Superconductors work because there is one state shared by a bunch of electrons separated by an energy gap from other states they could be in. To put thermal energy into an atom (ie. Resistance), you have to have a big enough shift in energy for all of the electrons to shift out of the state. Kind of like they unionized and you can’t give one a pay cut on its own. One way to achieve this is to make a regular material very, very, very cold. Lots of conductors will work, but only at or below liquid helium temperatures. Another way is to find a material where there are only a few ways for electrons to move around and cool it down or squeeze it until there’s only one. The latter works at hundreds to thousands of times higher temperature (tens of kelvin rather than millikelvin), but still really cold.

Conductors have a lot of states electrons can be in. It’s very easy to get one moving, but as they play pachinko through the atomic lattice they exchange tiny amounts of energy with each other and the rest of the material. Probably not a good candidate unless you’re really good at squeezing.

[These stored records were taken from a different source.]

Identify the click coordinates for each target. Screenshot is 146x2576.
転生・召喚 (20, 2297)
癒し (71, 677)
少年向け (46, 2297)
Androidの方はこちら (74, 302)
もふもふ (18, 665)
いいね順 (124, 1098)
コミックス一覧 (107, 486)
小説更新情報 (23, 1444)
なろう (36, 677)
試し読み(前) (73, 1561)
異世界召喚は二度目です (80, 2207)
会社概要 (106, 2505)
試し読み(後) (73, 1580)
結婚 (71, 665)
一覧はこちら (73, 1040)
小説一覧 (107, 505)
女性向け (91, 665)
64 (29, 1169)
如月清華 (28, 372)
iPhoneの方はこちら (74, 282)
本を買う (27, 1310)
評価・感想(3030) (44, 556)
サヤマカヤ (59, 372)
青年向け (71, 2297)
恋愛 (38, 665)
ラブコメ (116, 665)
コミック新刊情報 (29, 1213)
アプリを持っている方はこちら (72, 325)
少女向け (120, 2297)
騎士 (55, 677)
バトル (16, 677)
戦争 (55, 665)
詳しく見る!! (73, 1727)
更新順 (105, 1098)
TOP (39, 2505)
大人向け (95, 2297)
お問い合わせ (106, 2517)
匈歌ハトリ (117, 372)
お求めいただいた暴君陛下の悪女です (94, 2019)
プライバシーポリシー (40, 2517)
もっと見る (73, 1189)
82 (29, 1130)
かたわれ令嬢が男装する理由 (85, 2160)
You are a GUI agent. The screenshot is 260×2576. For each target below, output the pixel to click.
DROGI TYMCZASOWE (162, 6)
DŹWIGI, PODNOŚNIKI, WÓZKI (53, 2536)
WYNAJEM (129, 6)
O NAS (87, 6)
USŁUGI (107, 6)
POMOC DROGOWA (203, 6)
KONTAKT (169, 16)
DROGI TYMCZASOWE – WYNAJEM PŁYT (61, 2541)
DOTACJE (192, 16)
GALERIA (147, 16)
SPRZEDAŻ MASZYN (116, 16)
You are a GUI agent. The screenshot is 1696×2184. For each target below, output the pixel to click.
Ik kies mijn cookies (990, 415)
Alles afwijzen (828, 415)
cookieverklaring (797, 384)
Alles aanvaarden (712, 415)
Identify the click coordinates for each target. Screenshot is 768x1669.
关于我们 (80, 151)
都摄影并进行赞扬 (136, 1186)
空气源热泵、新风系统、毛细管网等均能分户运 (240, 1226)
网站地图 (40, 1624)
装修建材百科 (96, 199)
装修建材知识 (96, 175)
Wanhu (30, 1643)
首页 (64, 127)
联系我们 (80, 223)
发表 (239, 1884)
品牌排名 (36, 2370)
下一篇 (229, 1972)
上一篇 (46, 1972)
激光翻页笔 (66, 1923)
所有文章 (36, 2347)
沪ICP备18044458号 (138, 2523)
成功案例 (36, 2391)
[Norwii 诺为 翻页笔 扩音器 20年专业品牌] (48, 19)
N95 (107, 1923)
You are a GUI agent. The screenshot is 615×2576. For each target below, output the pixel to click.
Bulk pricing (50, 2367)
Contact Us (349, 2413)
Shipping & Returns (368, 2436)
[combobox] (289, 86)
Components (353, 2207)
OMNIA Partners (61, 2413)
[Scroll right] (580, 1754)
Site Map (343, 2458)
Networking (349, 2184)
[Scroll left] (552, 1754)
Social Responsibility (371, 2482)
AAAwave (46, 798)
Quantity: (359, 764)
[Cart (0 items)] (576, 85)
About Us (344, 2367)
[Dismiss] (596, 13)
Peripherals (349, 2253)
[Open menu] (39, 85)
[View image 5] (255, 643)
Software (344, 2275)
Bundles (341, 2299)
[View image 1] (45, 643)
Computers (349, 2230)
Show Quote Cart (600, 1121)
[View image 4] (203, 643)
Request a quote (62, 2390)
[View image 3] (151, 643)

In some ways a high temperature superconductor is more like an insulator or a semiconductor than a regular conductor.

This new material is kinda weird in a few ways. For one, the main mechanism of traditional superconductors making all electrons “the same” so they have that grouping up effect is probably not present according to some very preliminary simulations (cooper pairs). Another is that the effect is limited to movement in one direction.

There’s 40 years of history and politics behind the theory, 30 years of experiments behind the leak from the korean project, and the material is very finnicky.